Tax-Free Gifting: 3 Powerful Strategies & Busting Myths

Many families make gifting an important part of their financial life, by giving charitably to causes they believe in or giving to kids, friends, or families, who don’t qualify as charities. There are a lot of misconceptions about gifting and how to gift money to an individual. In this article, we’ll go over three ways you can gift money to friends and family tax-free.

Three Ways to Gift Tax-Free

When it comes to gifting, there are lots of misconceptions about how much you can give and who you can gift to without paying taxes. When it comes to friends and family, many people believe there is no way to give tax-free. However, the gifting laws in the United States are quite broad. In fact, there are two qualified ways you can gift to friends or family tax-free. The first is through qualified education expenses, and the second is through qualified medical expenses. 

Starting with qualified education expenses, if you’re going to help friends, family, or kids through college, the qualified expenses include tuition, books, lodging, and more. When you gift to cover those qualified education expenses, your gift is tax-free and will not count against your lifetime exemption limit. If you want to help a friend or family pay for medical expenses, you can gift towards that tax-free as well, as long as the amount is great enough that it would have been deductible on your Schedule A. That will not count against your lifetime exemption limit either. 

Many families like to give annually to help their kids. Many people feel like they are tied to the annual gifting limit, which is $18,000 in 2024. For example, if you have three kids you want to give the maximum to, you could send $54,000 ($18,000 to each) tax-free, without impacting your lifetime exemption limit. 

Explaining the Lifetime Exemption Limit 

Your lifetime exemption limit is the maximum amount you can give to your heirs tax-free. In 2024, that limit is $13,610,000 per person. That means, if you’re married, as a couple you can gift double that amount ($25-26 million) to heirs without incurring estate tax. Estate tax is additional tax on anything over the $13.6 million limit. For this reason, most people aren’t concerned about estate tax, since your net worth has to be substantial for it to be considered. As we approach 2026, if legislation doesn’t change, we expect the lifetime exemption limit to revert back to $6-7 million per person (meaning $12 – 13 million per couple). 
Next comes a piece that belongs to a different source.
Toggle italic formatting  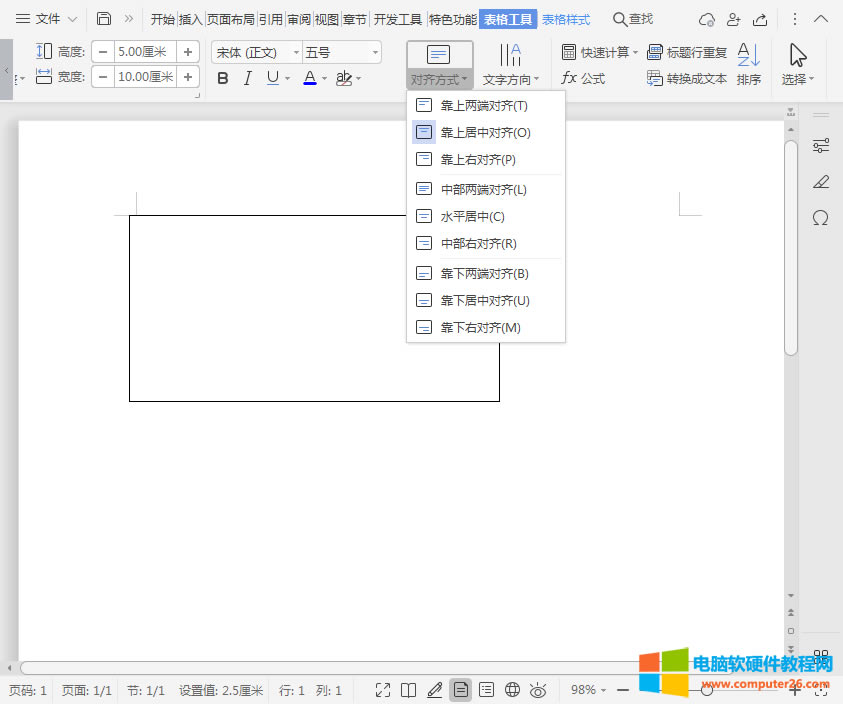246,77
We bring this up because it will impact how you think about gifting money to friends and families. For example, if you have $1 million in your checking account and you want to give $100,000 to a child or friend, you could gift that amount without incurring tax. However, since $100,000 is more than the $18,000 annual gifting limit, that $100,000 would count towards your lifetime exemption limit. That means, if you want to gift larger amounts of money, perhaps to help a child buy a car or house, you can gift more than the $18,000 annual limit. You’ll just need to make sure that it’s captured on your tax return and reported as going towards your lifetime exemption limit.

That is a big misconception. Many people want to give more, but believe they can’t give above that $18,000 limit. However, this isn’t true. In many cases, it can make sense to give along the way if you have lots of wealth. There are a number of reasons for that, depending on your net worth and the type of funds you have access to. For example, if you have most of your wealth in IRAs, you can’t just gift IRA money to a child without incurring taxes on you. However, if you leave an IRA or 401k to a child, it is taxable income to them when they take it out. With so many different rules, it’s no wonder there are so many misconceptions around gifting rules. However, if you follow the strategies outlined above, you can gift wisely and generously, should you choose to do so.
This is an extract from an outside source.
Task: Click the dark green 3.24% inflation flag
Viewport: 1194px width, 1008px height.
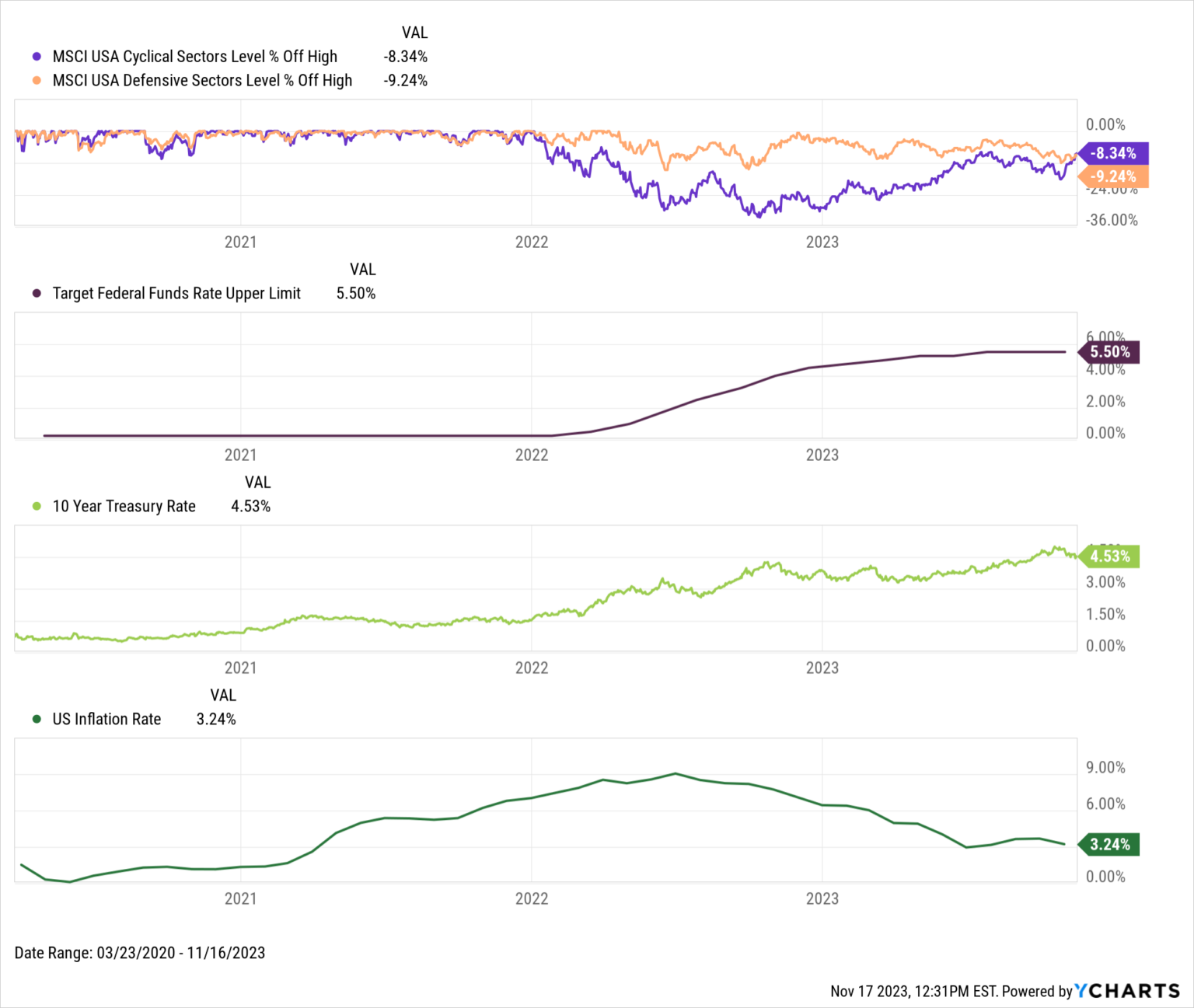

Making Gifting a Part of Your Retirement Planning

When you think about gifting, you need to make sure it fits into your overall retirement plan. Even if the amount feels small, imagine $500 a month or so, it can make a significant impact on your retirement success and portfolio. For this reason, your gifting plan needs to be in sync with your income and tax planning in retirement. At REAP Financial, we help families plan their gifting alongside other important aspects of retirement planning. If you have charitable intent or you plan to gift money through the years, you should get a free copy of our free tax guide, Tax Strategies for Retirement: Buckets Create Tax Choices. Just send an email to requesting your copy, and our REAP financial team will send it over to you! 
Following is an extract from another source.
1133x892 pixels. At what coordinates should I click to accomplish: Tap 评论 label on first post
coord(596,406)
Unlock a stress-free retirement. Go beyond the numbers with REAP Financial.

Retirement planning can feel overwhelming. But it doesn’t have to be! We go beyond basic budgeting to provide a wealth of knowledge and personalized guidance. Our free consultations will help you navigate this exciting chapter and build a secure future.

Get Your Free Retirement Roadmap Today!

  • 15-minute intro call: Get to know us and see if we’re a good fit.
  • Free 60-minute consultation (if it’s a good fit): Our retirement advisors will analyze your unique situation and provide actionable steps for a fulfilling retirement.

Empowered Decisions, Regardless of Your Choice

Whether you choose to work with us or implement the recommendations yourself, our consultations will equip you with the knowledge and confidence to make informed decisions. You’ll walk away with a clear roadmap to a secure and happy retirement.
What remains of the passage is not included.